- **Action item**: Copy out every entry that follows, without a single picture.

- **Data shown**:
────────────────

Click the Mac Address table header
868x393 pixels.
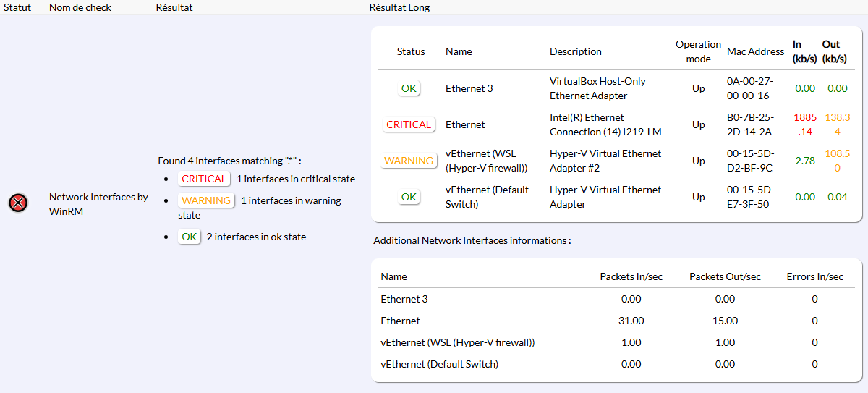coord(755,51)
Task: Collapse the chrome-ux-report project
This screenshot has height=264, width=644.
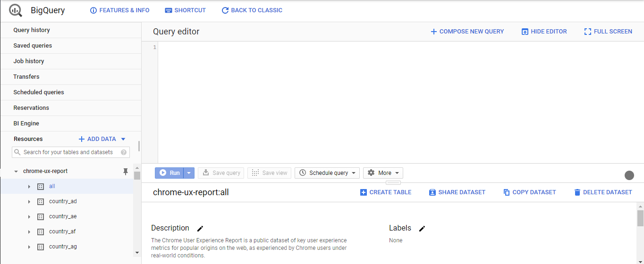Action: (x=16, y=172)
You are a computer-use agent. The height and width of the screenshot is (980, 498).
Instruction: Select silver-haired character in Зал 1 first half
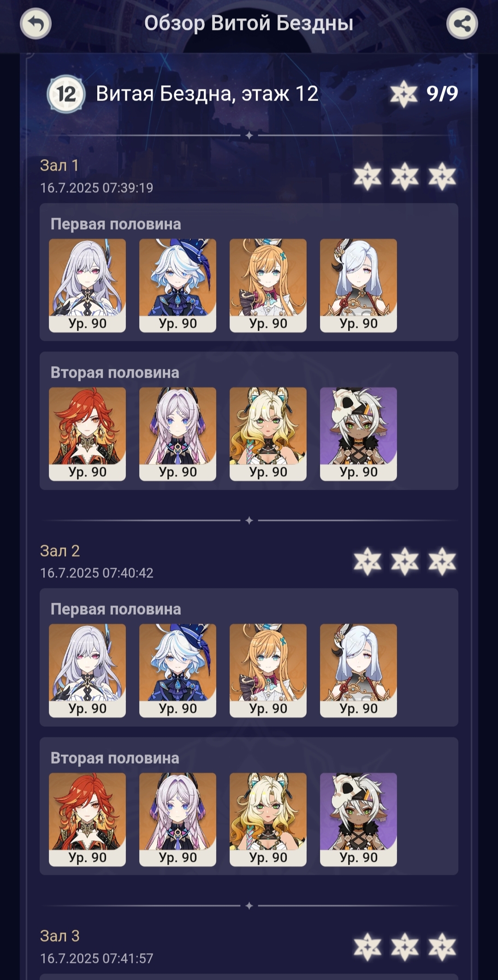87,285
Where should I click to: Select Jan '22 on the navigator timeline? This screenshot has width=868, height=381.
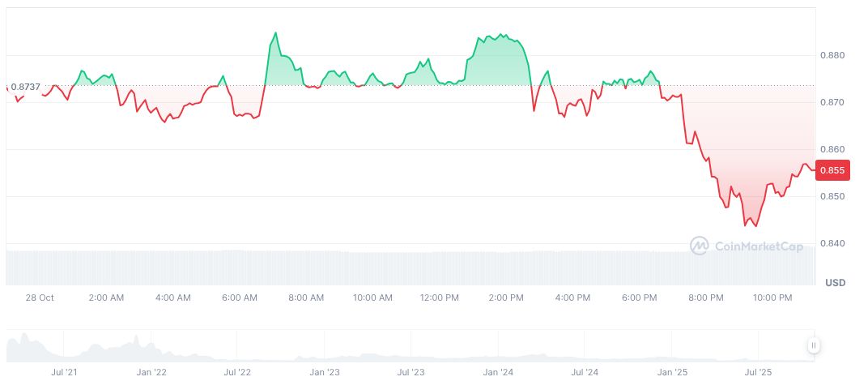[151, 373]
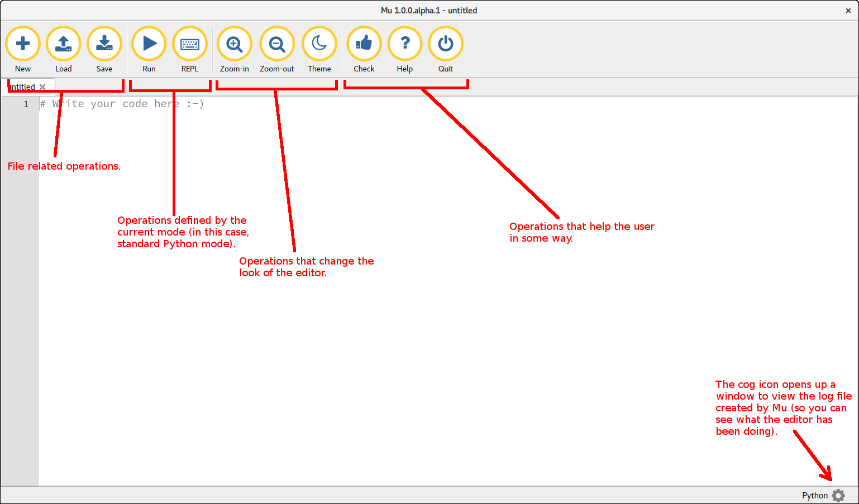
Task: Toggle the moon Theme icon
Action: 319,44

────────────────

- **Answer section**:
Click the Mac Address table header
868x393 pixels.
coord(755,51)
Task: Collapse the chrome-ux-report project
This screenshot has height=264, width=644.
Action: (x=16, y=172)
You are a computer-use agent. The height and width of the screenshot is (980, 498).
Instruction: Select silver-haired character in Зал 1 first half
87,285
Where should I click to: Select Jan '22 on the navigator timeline? This screenshot has width=868, height=381.
[151, 373]
Task: Toggle the moon Theme icon
Action: 319,44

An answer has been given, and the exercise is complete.